**Prompt:** Write the entries out exactly, with the final line being the one containing "Appointments (114, 1954)".

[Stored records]
=== Section Start ===
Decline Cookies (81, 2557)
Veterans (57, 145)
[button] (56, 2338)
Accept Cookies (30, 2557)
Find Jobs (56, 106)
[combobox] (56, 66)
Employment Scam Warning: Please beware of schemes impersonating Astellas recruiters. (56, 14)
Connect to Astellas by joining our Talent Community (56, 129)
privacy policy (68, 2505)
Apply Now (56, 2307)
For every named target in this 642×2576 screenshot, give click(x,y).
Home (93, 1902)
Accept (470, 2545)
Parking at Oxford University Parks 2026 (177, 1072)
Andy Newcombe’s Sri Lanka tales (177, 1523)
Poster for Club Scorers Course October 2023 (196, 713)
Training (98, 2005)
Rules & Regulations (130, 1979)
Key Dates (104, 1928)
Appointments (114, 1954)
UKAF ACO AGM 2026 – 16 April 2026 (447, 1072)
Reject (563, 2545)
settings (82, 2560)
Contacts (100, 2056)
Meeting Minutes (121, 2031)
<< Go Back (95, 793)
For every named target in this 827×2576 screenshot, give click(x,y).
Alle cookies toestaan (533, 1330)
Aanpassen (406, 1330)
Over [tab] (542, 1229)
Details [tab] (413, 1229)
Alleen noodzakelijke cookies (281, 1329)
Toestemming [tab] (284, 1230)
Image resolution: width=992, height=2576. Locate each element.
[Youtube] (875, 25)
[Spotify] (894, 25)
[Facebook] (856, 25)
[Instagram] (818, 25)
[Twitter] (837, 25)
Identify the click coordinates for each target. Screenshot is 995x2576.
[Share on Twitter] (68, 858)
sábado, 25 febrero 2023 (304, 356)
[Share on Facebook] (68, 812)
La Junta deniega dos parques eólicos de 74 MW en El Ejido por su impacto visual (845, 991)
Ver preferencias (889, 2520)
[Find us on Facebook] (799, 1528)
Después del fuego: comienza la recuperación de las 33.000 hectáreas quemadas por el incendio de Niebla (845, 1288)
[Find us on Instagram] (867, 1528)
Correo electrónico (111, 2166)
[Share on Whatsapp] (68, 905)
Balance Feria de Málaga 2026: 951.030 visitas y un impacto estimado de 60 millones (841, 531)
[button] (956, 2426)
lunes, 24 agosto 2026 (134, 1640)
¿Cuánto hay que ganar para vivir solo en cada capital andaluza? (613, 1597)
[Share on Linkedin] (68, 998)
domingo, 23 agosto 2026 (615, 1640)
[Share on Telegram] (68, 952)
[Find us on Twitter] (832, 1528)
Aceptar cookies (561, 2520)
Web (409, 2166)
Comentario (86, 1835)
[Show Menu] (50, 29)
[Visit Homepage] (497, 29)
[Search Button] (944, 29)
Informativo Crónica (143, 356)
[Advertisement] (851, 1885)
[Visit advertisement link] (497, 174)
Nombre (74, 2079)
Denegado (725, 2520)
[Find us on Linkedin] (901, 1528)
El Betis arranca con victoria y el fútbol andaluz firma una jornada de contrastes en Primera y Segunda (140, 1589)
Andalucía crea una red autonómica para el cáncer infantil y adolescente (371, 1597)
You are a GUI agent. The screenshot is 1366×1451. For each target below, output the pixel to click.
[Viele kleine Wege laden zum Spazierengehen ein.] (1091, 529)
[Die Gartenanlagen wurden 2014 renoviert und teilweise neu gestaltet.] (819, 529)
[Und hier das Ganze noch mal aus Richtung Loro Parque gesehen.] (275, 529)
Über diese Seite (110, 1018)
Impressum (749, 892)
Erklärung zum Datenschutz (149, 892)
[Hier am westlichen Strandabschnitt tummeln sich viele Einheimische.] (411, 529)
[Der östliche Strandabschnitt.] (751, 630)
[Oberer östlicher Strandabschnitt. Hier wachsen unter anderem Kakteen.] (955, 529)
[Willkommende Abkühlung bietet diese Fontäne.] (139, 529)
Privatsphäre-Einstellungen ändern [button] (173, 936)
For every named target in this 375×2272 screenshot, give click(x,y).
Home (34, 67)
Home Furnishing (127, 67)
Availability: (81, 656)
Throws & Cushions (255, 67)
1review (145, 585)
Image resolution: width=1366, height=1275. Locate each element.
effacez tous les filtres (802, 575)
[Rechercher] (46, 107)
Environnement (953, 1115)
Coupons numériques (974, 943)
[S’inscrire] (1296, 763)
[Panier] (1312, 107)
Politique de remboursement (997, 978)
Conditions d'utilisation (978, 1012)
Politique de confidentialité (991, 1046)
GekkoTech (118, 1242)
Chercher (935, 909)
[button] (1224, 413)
=== Section End ===
**Answer space:**
Decline Cookies (81, 2557)
Veterans (57, 145)
[button] (56, 2338)
Accept Cookies (30, 2557)
Find Jobs (56, 106)
[combobox] (56, 66)
Employment Scam Warning: Please beware of schemes impersonating Astellas recruiters. (56, 14)
Connect to Astellas by joining our Talent Community (56, 129)
privacy policy (68, 2505)
Apply Now (56, 2307)
For every named target in this 642×2576 screenshot, give click(x,y).
Home (93, 1902)
Accept (470, 2545)
Parking at Oxford University Parks 2026 (177, 1072)
Andy Newcombe’s Sri Lanka tales (177, 1523)
Poster for Club Scorers Course October 2023 (196, 713)
Training (98, 2005)
Rules & Regulations (130, 1979)
Key Dates (104, 1928)
Appointments (114, 1954)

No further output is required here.